Posted: Thu Feb 14, 2019 10:15 pm
by Godot

Re: 960 La vérité

Posted: Fri Feb 15, 2019 6:59 am
by domino harvey
While marginally better than that other "Woe is BB" trainwreck, this was still a bad, bad movie. Six credited writers and not one them brings any shred of authenticity to this film’s depiction of Rive Gauche happenings, which are somehow less credible than even the same year’s the Subterraneans’ interpretation of the Greenwich Village hipster lifestyle! Bardot is shown from the start as a petulant brat who runs to the Left Bank on a whim and decides it’s for her. The difference between her worlds is crudely represented on-screen by contrasting the lily white movie stars adorning her sister’s bedroom (including Jean-Claude Brialy!) with a wall of black men in her new BoHo flat, to give you some sense of the film’s cudgel-like subtlety. Eventually she falls for the man she’s been humiliating (a somewhat green Sami Frey) because he dicks her down so good (totes progressive) before his endless neuroses and obsessive jealousies eventually drive them apart. Then Bardot goes into a tailspin for the next eight hours of the movie. Ostensibly this wants to be a film of youth and a defense of the open-source sexuality Bardot exemplifies. What it really does instead is just function as the same ol' musty Oppression Porn, with all manner of baddies keeping down Bardot’s free spirit both in flashback and in present-day court. The film is a punishing and endless series of back and forths between the audience seeing Bardot’s life as it apparently happened and then hearing the prosecutors and lawyers question her in disbelief over anything we already saw or will see. This gets tedious quick. There is no dramatic potential in the questioning here because we already know what happened (and the film is not ambitious enough to use that to its advantage to do anything more than sound the same note over and over). So what’s the point, other than to pile on the indignities and injustice in a way that allows the audience to at all times feel smug and superior to her attackers?

Re: 960 La vérité

Posted: Wed Feb 20, 2019 1:54 am
by Robespierre
I think you entirely missed the point of the movie, that Clouzot is questioning whether an objective notion of "the truth" can be determined with so many mitigating circumstances. The only thing we know for sure is that, yes, a murder was committed and that Dominique did it. From there it's all interpretation and the courts trying to pin down an explanation as to why this happened when one may not be possible based on Dominque's various transgressions.

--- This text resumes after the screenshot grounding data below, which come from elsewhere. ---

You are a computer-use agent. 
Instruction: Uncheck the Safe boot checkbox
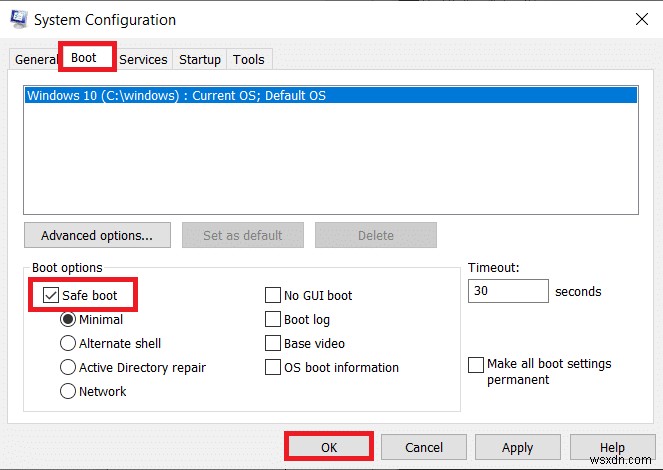pyautogui.click(x=51, y=296)

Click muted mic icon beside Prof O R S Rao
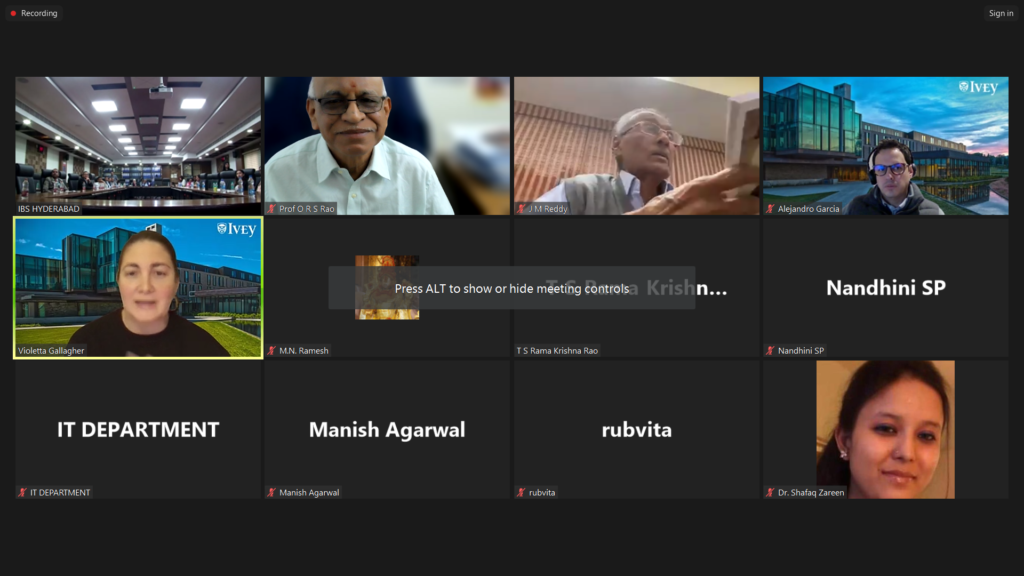271,209
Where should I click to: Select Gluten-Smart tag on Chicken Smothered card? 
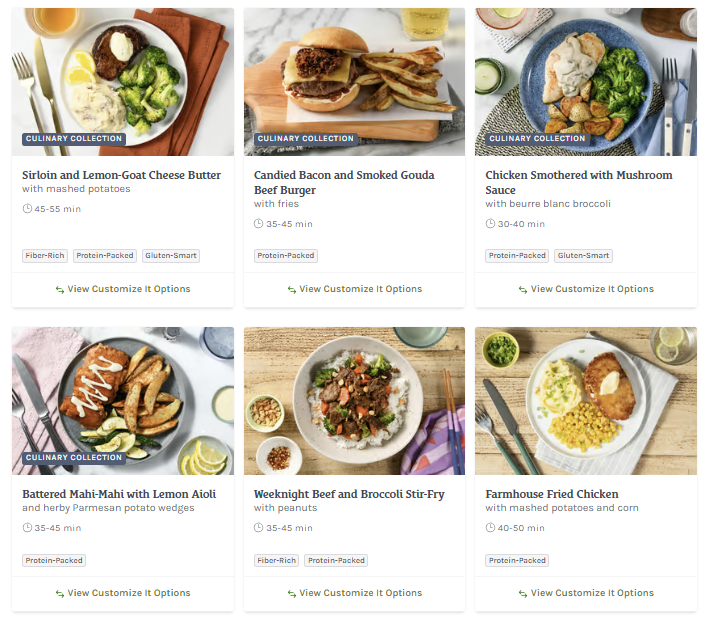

This isn't some post-modernist defence of the movie (a movement which I despise) but a way to approach it from the way I think Clouzot intended it to be. At the very least the formal proficiency disqualifies this from being "a bad, bad movie".

Re: 960 La vérité

Posted: Thu May 23, 2019 7:28 am
by jegharfangetmigenmyg
I'll have to agree mostly with Domino on this one. While I didn't think it was downright terrible, the pacing was very bad and it had the same comatose feeling to it as Le espions. It is quite baffling that Clouzot is seemingly unable to extract any suspense from the script when he outdid Hitchcock in Wages on Fear on that account. Apart from the ending – which was of course predictable, but nevertheless perfectly executed (I liked the intro quite a lot too) – this lacks any of Clouzot's trademarks, and, worst of all, it it almost as tedious a Le espions to sit through. I wouldn't say I had big problems with any of the actors, not even Brigitte Bardot, and it was especially nice to see Paul Meurisse return from Les diaboliques (one will never forget his face after seeing that film!), and of course Charles Vanel too. However, the script and characters felt very underdeveloped, and I couldn't muster any interest in any of them. Quite interesting supplementary interview with Clouzot where he mentions that he originally wrote the film for Sophia Loren, and then completely trashed the script and had a staff help him rewrite it for Bardot because his producer demanded it – even saying that he could film the old script and it would be nothing like the new one. One can only wonder what that film would have been like.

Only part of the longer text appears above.